::: Extract :::

Seventh Mississippi State - UAB Conference on Differential Equations and
Computational Simulations.
Electronic Journal of Differential Equations,
Conference 17 (2009), pp. 185-195. 

Title: Regularity of solutions to doubly nonlinear diffusion equations

Author: Jochen Merker (Univ. of Rostock, Germany)
 
Abstract: 
  We prove under weak assumptions that solutions $u$ of
  doubly nonlinear reaction-diffusion equations
  $$
    \dot{u}=\Delta_p u^{m-1} + f(u)
  $$
  to initial values $u(0) \in L^a$ are instantly regularized to
  functions $u(t) \in L^\infty$ (ultracontractivity). Our proof is
  based on a priori estimates of $\|u(t)\|_{r(t)}$ for a time-dependent
  exponent $r(t)$. These a priori estimates can be obtained in an
  elementary way from logarithmic Gagliardo-Nirenberg inequalities
  by an optimal choice of $r(t)$, and they do not only imply
  ultracontractivity, but provide further information about the
  long-time behaviour. 

Published April 15, 2009.
Math Subject Classifications: 35K65, 35B35, 46E35, 35B45.
Key Words:  p-Laplacian; doubly nonlinear evolution equations;
            ultracontractive semigroups; 
	    logarithmic Gagliardo-Nirenberg inequalities

::: Material shown :::

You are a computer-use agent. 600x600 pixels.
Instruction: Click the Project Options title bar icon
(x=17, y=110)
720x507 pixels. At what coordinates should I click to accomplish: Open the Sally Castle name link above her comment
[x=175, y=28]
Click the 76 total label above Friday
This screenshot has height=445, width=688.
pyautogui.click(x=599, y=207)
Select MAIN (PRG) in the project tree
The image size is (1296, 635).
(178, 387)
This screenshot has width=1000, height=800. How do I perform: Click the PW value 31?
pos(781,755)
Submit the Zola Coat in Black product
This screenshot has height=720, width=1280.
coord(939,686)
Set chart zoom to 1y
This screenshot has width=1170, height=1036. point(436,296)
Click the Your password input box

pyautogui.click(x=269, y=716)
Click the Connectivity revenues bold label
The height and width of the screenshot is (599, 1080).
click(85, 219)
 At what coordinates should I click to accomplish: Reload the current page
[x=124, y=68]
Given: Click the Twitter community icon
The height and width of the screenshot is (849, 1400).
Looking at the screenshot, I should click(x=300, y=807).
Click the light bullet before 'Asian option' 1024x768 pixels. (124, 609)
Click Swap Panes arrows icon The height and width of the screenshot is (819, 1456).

:::

▶ _Tasks to carry out_
(A) Answer these about the paper listing above, one answer per line, marked the same way:
(i) At which university is the author?
(ii) On what date was the paper published?
(iii) From which inequalities are the a priori estimates obtained?
(B) Translate this sentence from the paper listing into German: "Our proof is based on a priori estimates of $\|u(t)\|_{r(t)}$ for a time-dependent exponent $r(t)$."
(C) List every Math Subject Classification code given in the paper listing.

▶ _The replies_
(A)
(i) Univ. of Rostock, Germany
(ii) April 15, 2009
(iii) Logarithmic Gagliardo-Nirenberg inequalities

(B) Unser Beweis beruht auf A-priori-Abschätzungen von $\|u(t)\|_{r(t)}$ für einen zeitabhängigen Exponenten $r(t)$.

(C) 35K65, 35B35, 46E35, 35B45